Natural selection is a key process of population to species divergence and diversification. Since Lande and Arnold’s 1983 seminal paper “The measurement of selection on correlated characters”, hundreds of evolutionary biologists have measured phenotypic selection in wild populations (Kingsolver et al. 2012). These microevolutionary studies aim to understand the process of adaptive evolution, by regressing variation in putatively adaptive traits against measurements of fitness. The Lande-Arnold approach can compare selection strength, direction, and shape for different traits, making it a powerful tool for studying contemporary evolution. Although well over 50 studies have measured selection on floral characters, until recently none have incorporated chemical features of floral phenotypes, such as scent. Differing traditions may in part explain the scarcity of selection studies on floral scent; while evolutionary ecologists have focused on visual and mechanical aspects of floral display, floral scents have been more commonly studied in functional and ecological contexts. However, integration of floral characters into a unified perspective is critical to understand both function and evolution of floral diversity.

Two pieces of information are needed to measure phenotypic selection: 1) trait(s) that vary among individuals (ideally heritable variation rather than environmental or measurement factors) and 2) a fitness outcome that can be linked to those traits. Neither of these criteria should limit studying selection on floral scents; improved techniques allow for large-scale field sampling of volatiles, and fitness can be measured as survival, seed production, or genetic estimates of paternity. Once data are gathered, statistical models that calculate multivariate selection gradients (β) control for correlations among traits to determine direct targets of selection. However, these models are only as good as the traits included, therefore, an important caveat is that selection targets may instead be some unmeasured trait. Because floral volatiles have been largely ignored in selection studies, there is a real possibility that our understanding of floral evolutionary ecology lacks the true targets of selection. For example, frequently observed selection on corolla size could be due to its role as a visual signal or as a mechanical landing platform for pollinators as often hypothesized, or as its role as a scent-emitting surface. Alternatively, unlike many other floral characters, volatiles may not relate to fitness if they are too dynamic in nature for individuals to exhibit consistent phenotypes. However, without data it is difficult to construct general conclusions.

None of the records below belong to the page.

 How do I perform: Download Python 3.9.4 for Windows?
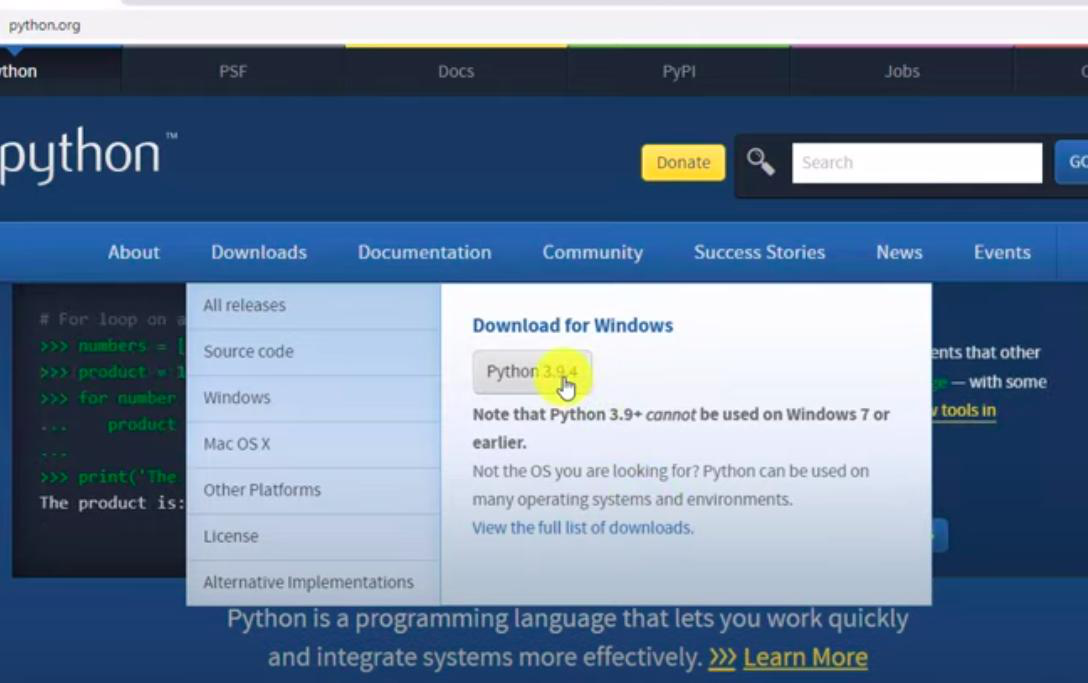click(x=532, y=371)
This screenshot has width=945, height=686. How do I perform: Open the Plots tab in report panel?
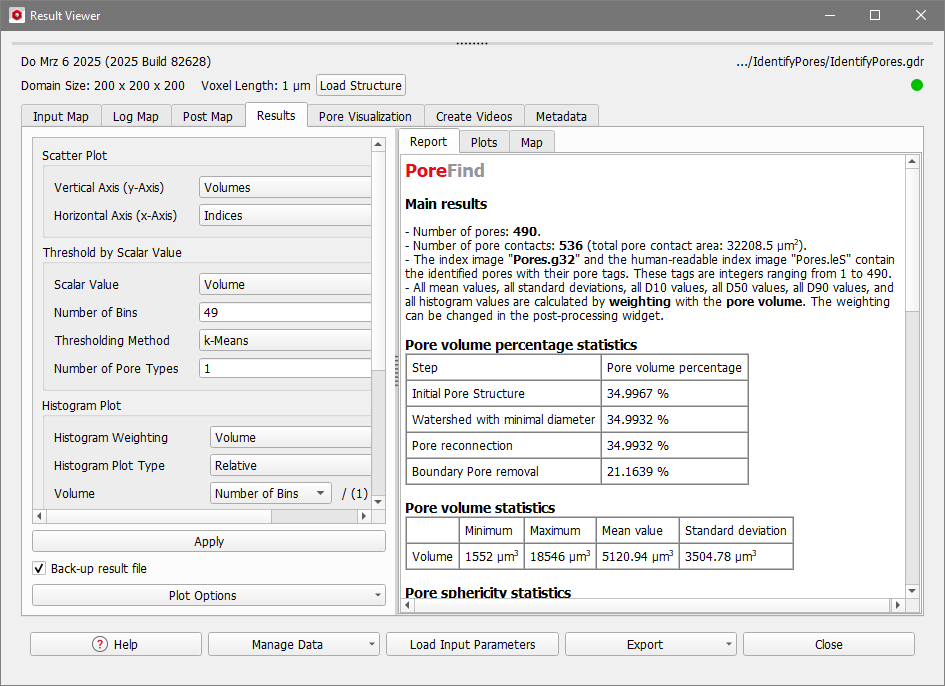tap(484, 142)
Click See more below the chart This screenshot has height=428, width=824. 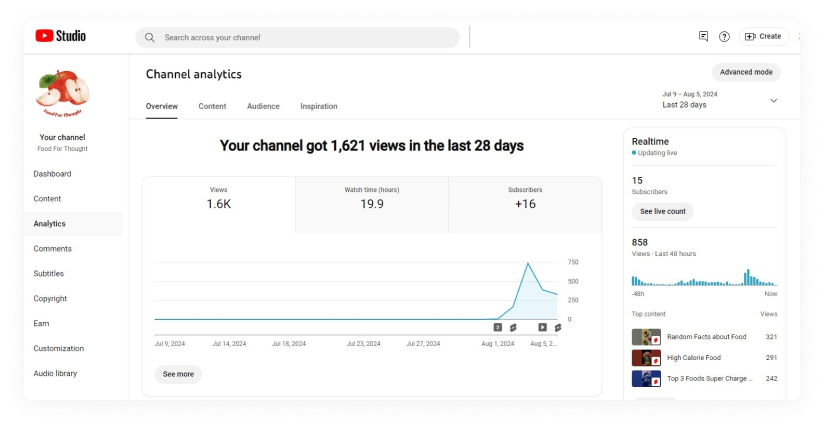pyautogui.click(x=178, y=374)
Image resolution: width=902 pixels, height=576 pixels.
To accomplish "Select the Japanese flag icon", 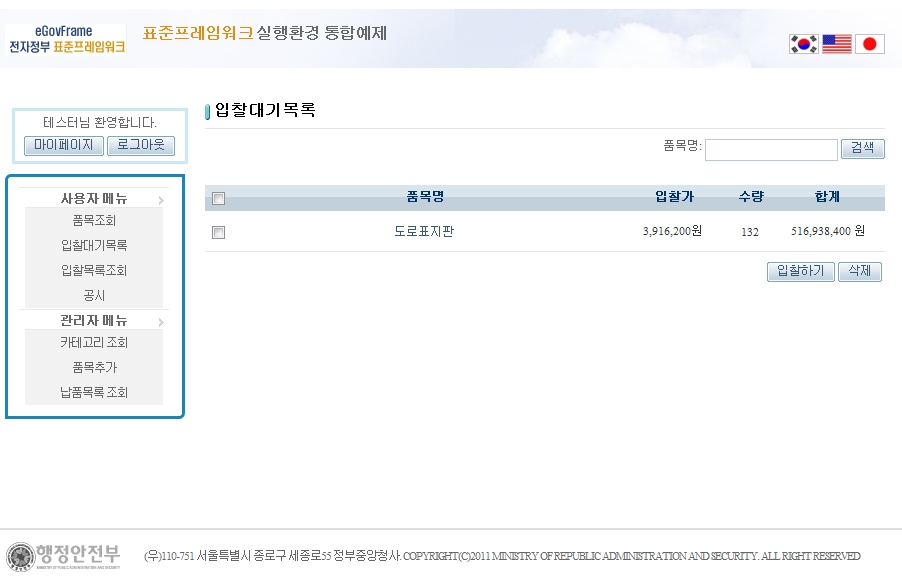I will (x=869, y=44).
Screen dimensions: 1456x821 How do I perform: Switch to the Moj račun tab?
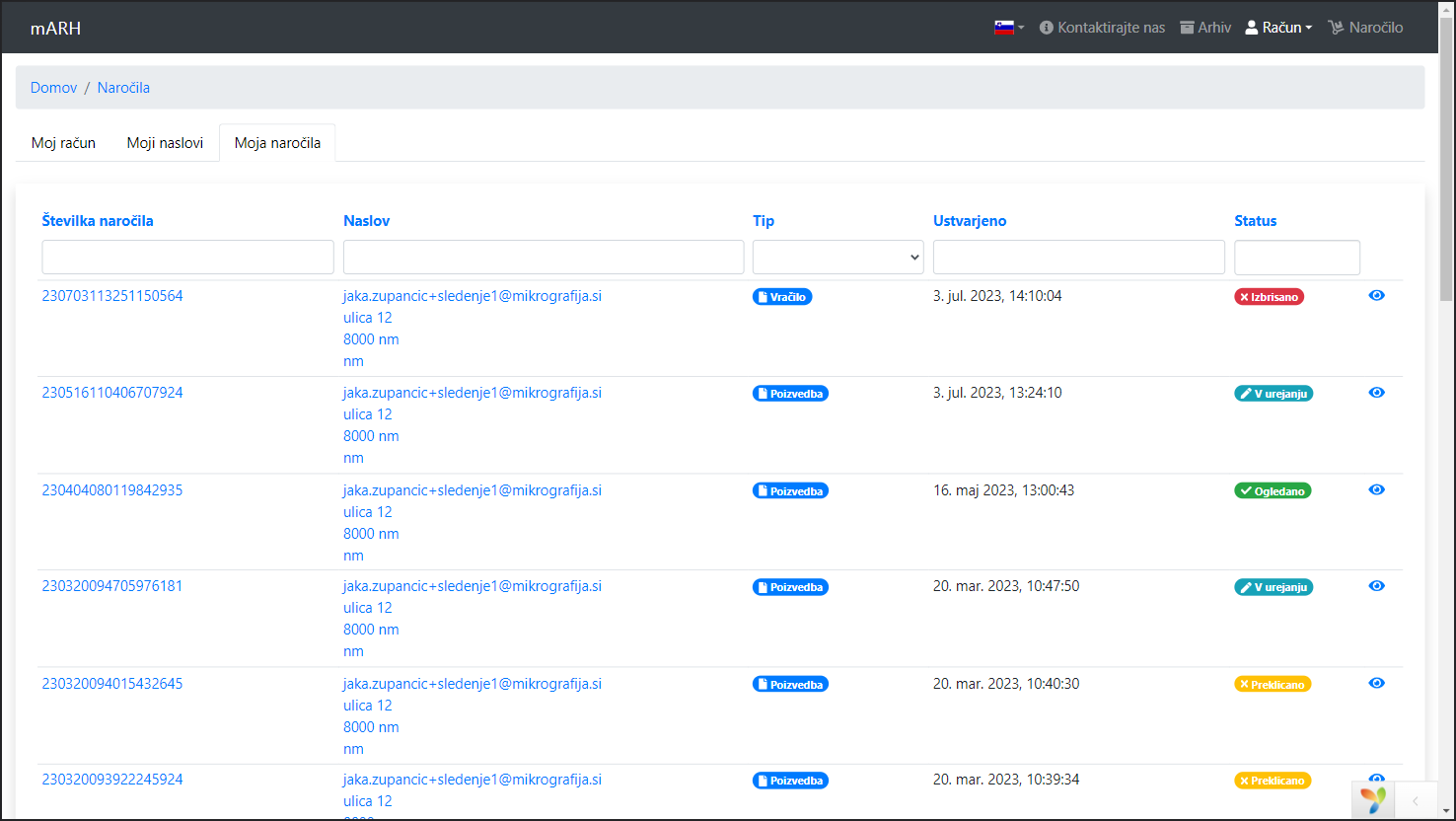(x=63, y=143)
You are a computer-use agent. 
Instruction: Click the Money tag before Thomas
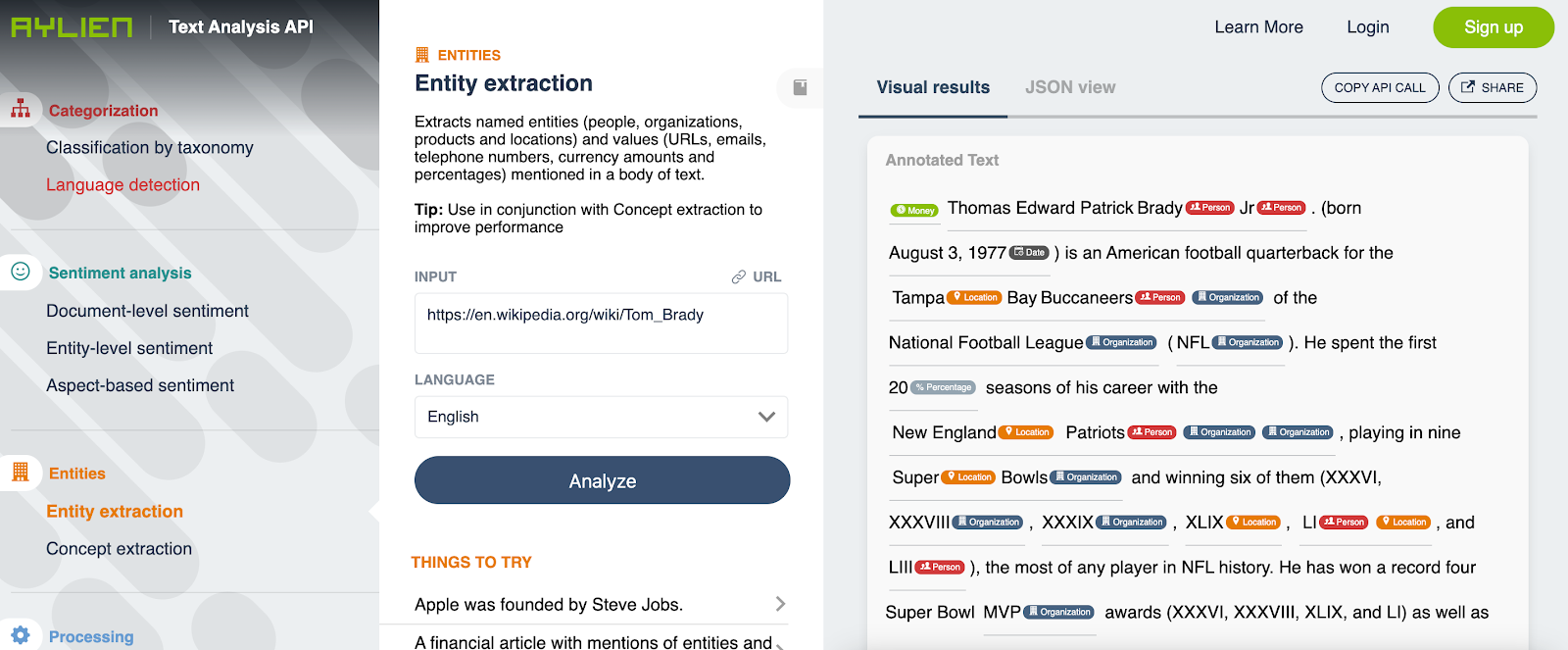click(x=914, y=210)
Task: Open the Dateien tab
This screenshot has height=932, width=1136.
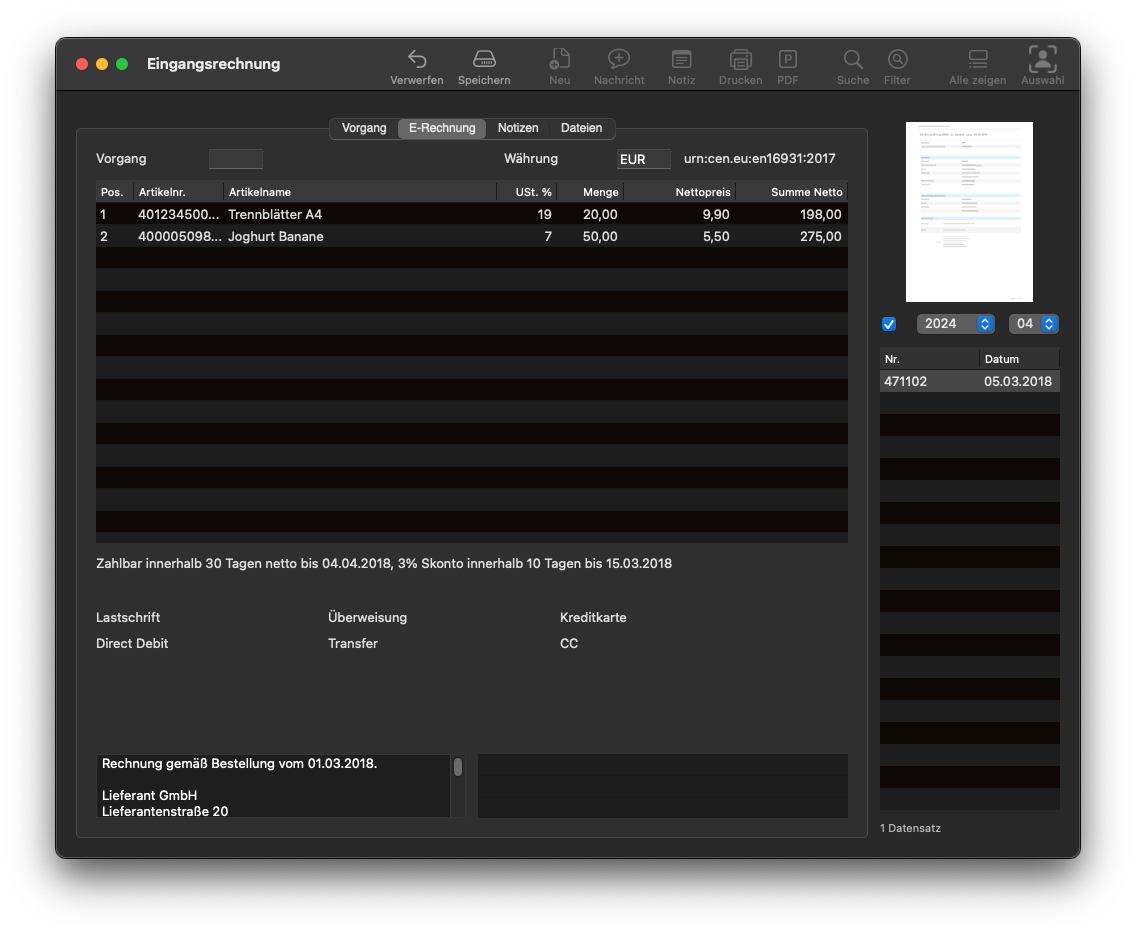Action: pyautogui.click(x=581, y=128)
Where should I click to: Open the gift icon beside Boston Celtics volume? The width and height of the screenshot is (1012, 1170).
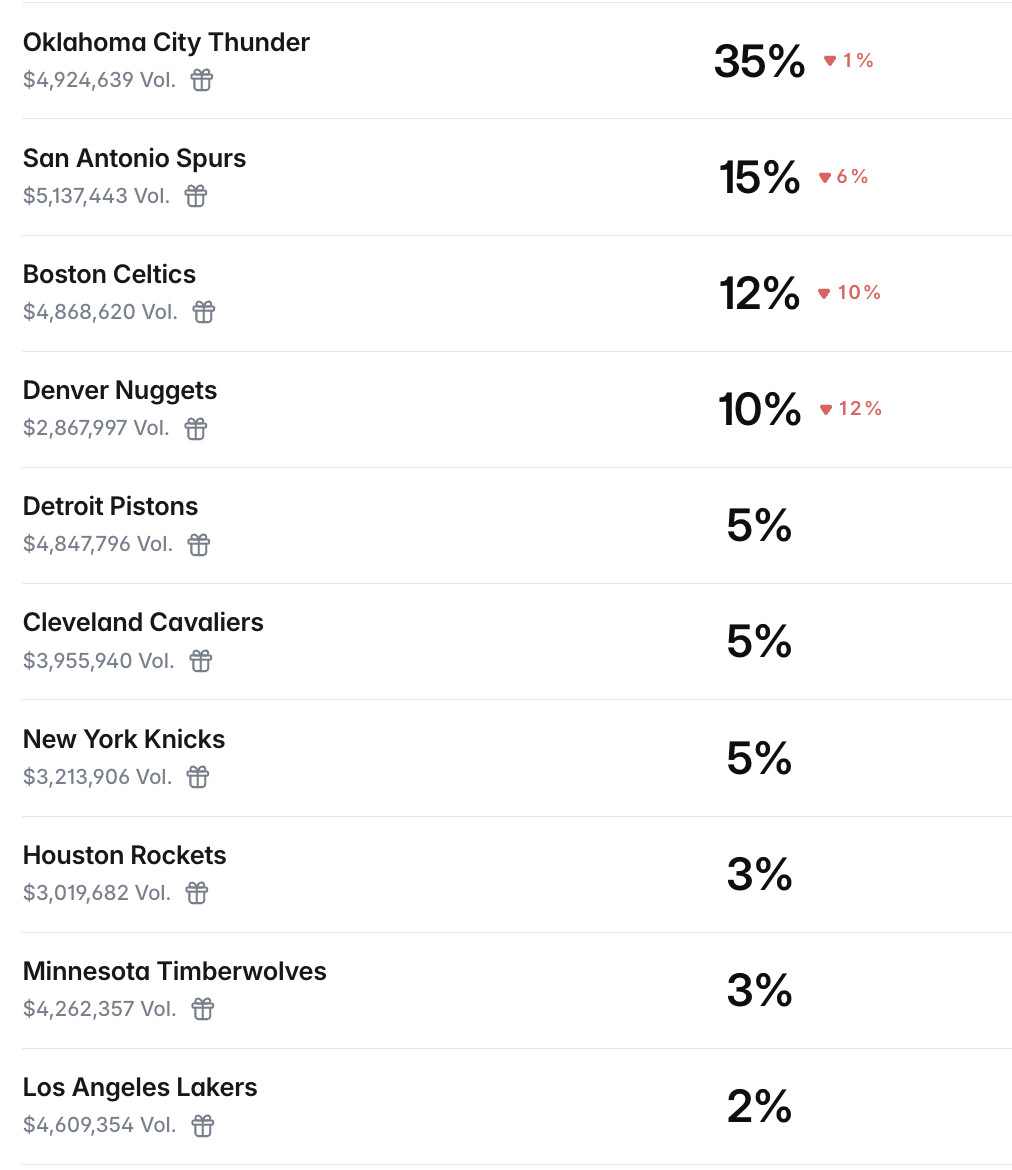click(x=204, y=312)
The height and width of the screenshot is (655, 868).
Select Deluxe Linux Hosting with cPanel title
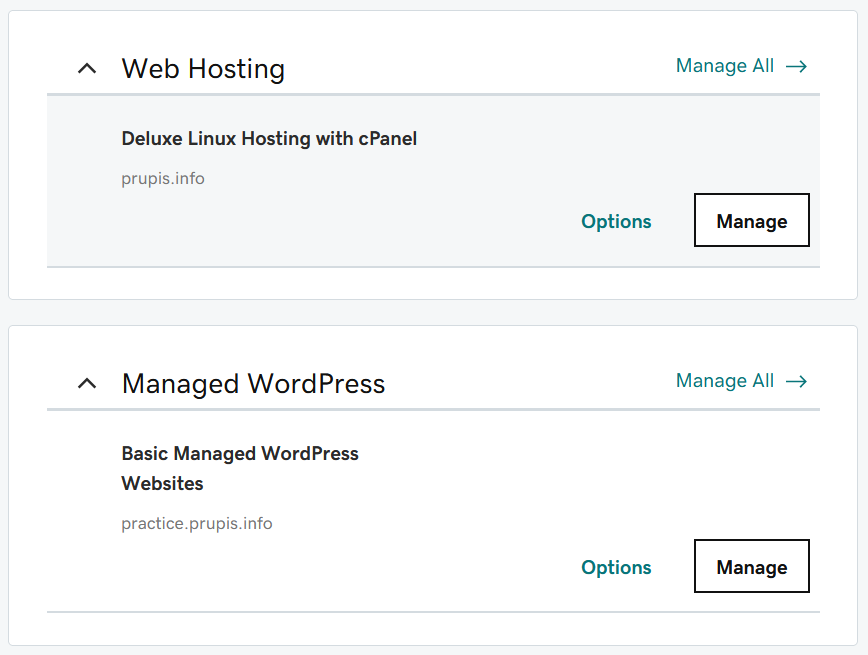(x=269, y=138)
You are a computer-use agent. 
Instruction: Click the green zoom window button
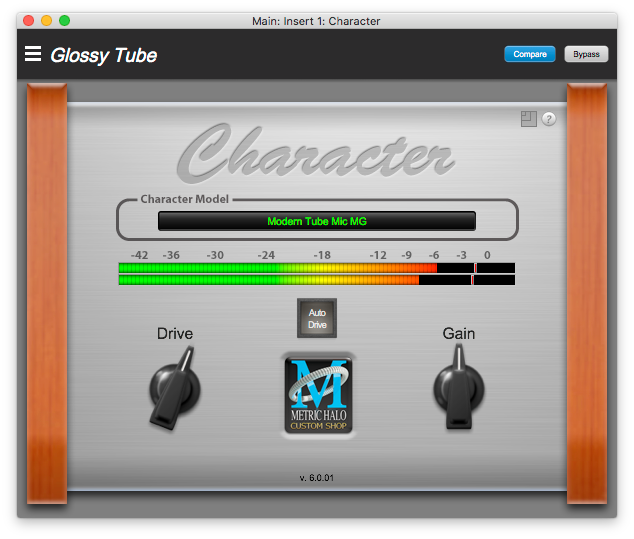click(65, 20)
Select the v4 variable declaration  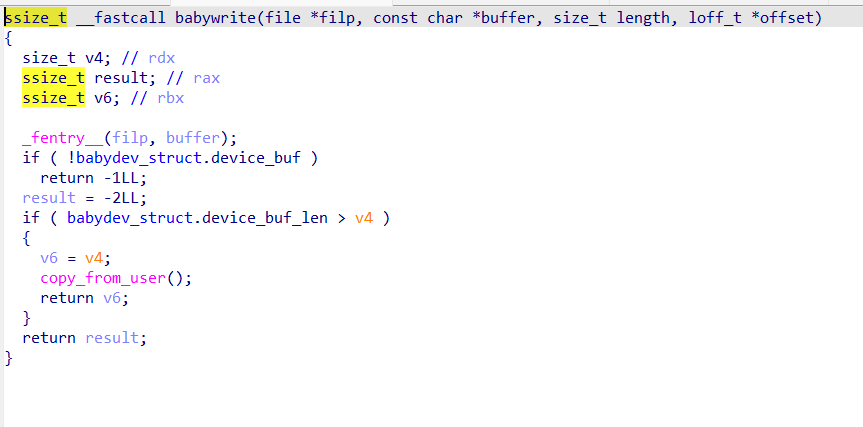pyautogui.click(x=67, y=58)
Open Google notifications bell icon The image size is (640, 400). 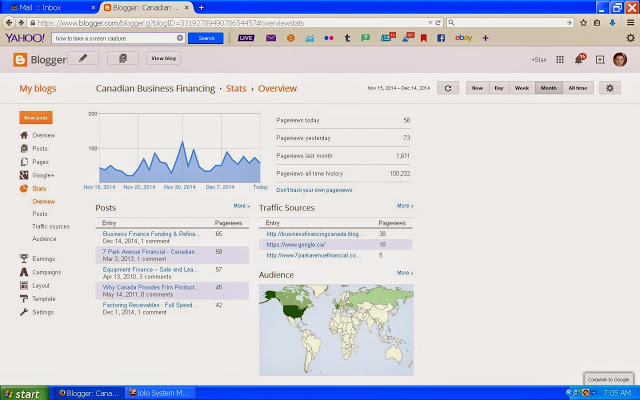(579, 59)
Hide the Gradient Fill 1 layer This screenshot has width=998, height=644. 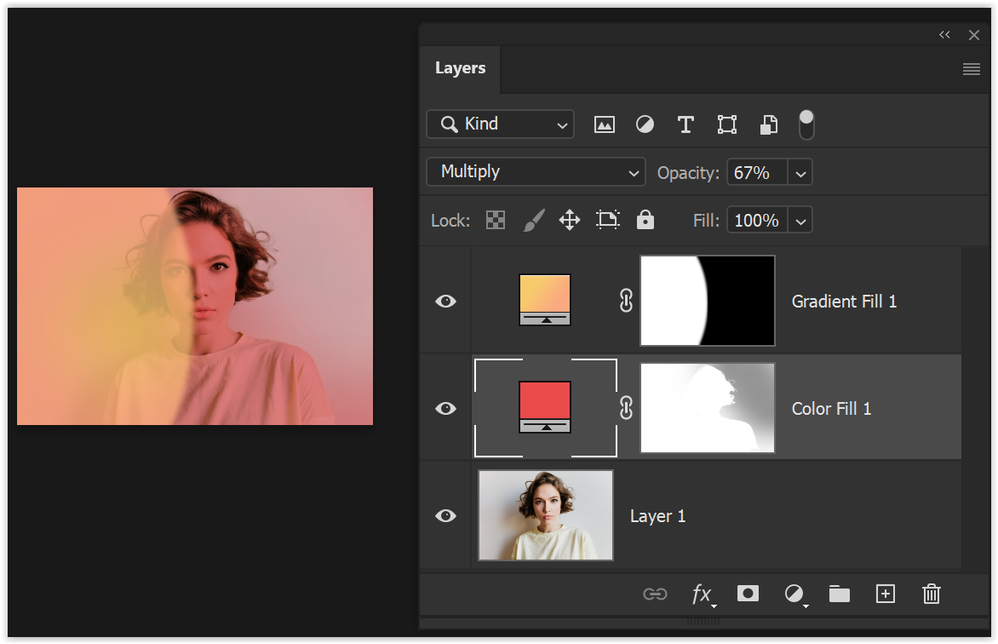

Recent studies have demonstrated the possibility to measure phenotypic selection on floral scents (e.g., Schiestl et al. 2011). However, a challenge is to rigorously define the trait or phenotype. Although floral scents are generally constitutively expressed, in contrast to herbivore-induced volatiles, floral scents can vary through space and time, due to physiological factors, abiotic conditions, and ecological interactions. Moreover, scent bouquets often are complex blends of many compounds where abundant compounds are not necessarily the most important in ecological interactions. Thus, exploring scent data through statistical techniques and ecologically relevant handling of scent blends (e.g., antennally active vs. non-active scents, (Schiestl et al. 2011)) will enhance our ability to detect selection on this complex trait.

However, those measuring selection on scents should avoid following the trajectory of early microevolutionary ecologists by simply relating traits to fitness. Although that approach has yielded much, its limitations are also apparent (Kingsolver et al. 2012). In particular, knowing selection on a trait can inform its predicted evolution but does not address why selection occurs. Unfortunately, equating preferences of interacting organisms to agents of natural selection can lead to false conclusions. For example, pollinators may prefer larger or more strongly scented flowers, and it is tempting to assume that selection to increase these traits is due to their preference. However, selection exerted via biotic interactions will depend on their strength. For pollinator-mediated selection this means pollinator behavior can drive selection only when non-preferred floral phenotypes receive insufficient visitation for reproduction (e.g., Galen et al. 2011). Further, pollinators are one among many potential selective agents of flowers, including antagonists and abiotic conditions. The causes of natural selection can be determined only by explicitly examining agents, preferably by experimental manipulation.

Integrating floral chemical ecology and evolutionary ecology can answer such questions as: Is selection on floral volatiles common? How does selection on floral volatiles compare to visual/mechanical traits? Does selection act on signals independently or as integrated phenotypes of visual and olfactory signals? Further, selection studies can act as a filter for determining key volatiles from a blend, where targets of selection from a bouquet can be examined for functional roles in ecological interactions. Exploring both natural selection and ecological functions aids interpreting the vast diversity of floral characters across angiosperms but investigating different aspects of flowers in isolation will hamper our understanding of both the functional roles and evolution of these complex traits.